Render the records as a Markdown table with columns "Row" and "Line", starting at the line containing "This screenshot has height=451, width=660." and ending at the end of the records. Number each row and leave out blank lines.

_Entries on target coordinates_

==============================

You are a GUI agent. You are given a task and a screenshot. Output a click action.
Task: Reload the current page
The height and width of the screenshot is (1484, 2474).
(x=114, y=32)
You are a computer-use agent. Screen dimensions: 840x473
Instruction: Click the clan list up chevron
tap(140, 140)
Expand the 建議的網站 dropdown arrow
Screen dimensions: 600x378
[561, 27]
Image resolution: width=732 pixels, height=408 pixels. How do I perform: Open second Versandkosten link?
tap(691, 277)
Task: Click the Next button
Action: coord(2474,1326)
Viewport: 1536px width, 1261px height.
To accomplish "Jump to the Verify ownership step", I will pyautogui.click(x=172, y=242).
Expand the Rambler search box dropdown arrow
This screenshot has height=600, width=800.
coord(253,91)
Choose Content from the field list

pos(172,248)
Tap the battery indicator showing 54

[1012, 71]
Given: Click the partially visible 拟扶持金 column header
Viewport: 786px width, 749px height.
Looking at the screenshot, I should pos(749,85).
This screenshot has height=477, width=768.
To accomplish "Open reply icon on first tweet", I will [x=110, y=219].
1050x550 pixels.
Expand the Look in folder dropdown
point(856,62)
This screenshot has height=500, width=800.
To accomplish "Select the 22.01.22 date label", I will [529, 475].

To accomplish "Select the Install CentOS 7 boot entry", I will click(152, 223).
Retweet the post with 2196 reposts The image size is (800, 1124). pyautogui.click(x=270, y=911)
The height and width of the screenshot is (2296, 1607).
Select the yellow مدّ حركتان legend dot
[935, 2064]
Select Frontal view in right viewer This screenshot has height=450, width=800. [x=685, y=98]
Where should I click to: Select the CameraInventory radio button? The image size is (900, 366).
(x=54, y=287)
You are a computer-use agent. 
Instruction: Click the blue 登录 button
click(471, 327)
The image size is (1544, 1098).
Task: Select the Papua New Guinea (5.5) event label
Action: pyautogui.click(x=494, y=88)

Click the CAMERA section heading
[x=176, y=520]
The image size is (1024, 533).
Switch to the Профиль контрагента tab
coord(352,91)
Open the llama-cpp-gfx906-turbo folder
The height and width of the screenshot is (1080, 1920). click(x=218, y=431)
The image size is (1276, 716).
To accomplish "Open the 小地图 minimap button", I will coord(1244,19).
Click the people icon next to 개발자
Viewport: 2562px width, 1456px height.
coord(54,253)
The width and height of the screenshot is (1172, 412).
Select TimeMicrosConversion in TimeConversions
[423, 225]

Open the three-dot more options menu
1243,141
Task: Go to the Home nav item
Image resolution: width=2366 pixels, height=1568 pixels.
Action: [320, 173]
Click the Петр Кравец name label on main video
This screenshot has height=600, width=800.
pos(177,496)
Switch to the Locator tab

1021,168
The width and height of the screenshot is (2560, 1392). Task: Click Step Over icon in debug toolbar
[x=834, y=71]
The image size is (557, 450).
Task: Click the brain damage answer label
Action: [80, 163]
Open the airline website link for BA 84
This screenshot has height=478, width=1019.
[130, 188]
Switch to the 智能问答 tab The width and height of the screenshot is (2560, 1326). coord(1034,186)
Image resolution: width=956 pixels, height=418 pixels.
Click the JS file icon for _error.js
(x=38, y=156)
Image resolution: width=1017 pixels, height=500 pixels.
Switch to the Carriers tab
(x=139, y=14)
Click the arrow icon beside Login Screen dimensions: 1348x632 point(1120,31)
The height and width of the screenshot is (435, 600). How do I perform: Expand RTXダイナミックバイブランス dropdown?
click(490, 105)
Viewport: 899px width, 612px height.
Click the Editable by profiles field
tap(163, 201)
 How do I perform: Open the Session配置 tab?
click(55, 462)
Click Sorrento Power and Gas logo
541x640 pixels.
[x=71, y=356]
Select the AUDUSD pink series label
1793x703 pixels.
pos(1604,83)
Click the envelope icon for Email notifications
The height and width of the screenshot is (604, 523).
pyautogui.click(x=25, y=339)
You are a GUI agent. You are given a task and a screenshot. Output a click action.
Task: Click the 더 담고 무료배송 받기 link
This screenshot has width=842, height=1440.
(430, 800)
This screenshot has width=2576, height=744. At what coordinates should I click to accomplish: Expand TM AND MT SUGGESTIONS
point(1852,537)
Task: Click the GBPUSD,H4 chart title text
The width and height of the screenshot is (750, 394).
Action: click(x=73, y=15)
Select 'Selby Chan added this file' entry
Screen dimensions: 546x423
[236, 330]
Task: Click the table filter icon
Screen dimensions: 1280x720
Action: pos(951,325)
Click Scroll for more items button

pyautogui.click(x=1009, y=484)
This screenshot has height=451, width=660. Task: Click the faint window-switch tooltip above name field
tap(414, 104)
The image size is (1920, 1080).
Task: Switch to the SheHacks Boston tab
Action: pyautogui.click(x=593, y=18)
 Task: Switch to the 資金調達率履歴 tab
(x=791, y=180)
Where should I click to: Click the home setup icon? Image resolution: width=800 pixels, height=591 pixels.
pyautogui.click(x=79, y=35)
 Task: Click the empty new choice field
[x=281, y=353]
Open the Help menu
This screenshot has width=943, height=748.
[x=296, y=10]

==============================

_Result of the exercise_
| Row | Line |
|---|---|
| 1 | This screenshot has height=451, width=660. Task: Click the faint window-switch tooltip above name field |
| 2 | tap(414, 104) |
| 3 | The image size is (1920, 1080). |
| 4 | Task: Switch to the SheHacks Boston tab |
| 5 | Action: pyautogui.click(x=593, y=18) |
| 6 |  Task: Switch to the 資金調達率履歴 tab |
| 7 | (x=791, y=180) |
| 8 | Where should I click to: Click the home setup icon? Image resolution: width=800 pixels, height=591 pixels. |
| 9 | pyautogui.click(x=79, y=35) |
| 10 |  Task: Click the empty new choice field |
| 11 | [x=281, y=353] |
| 12 | Open the Help menu |
| 13 | This screenshot has width=943, height=748. |
| 14 | [x=296, y=10] |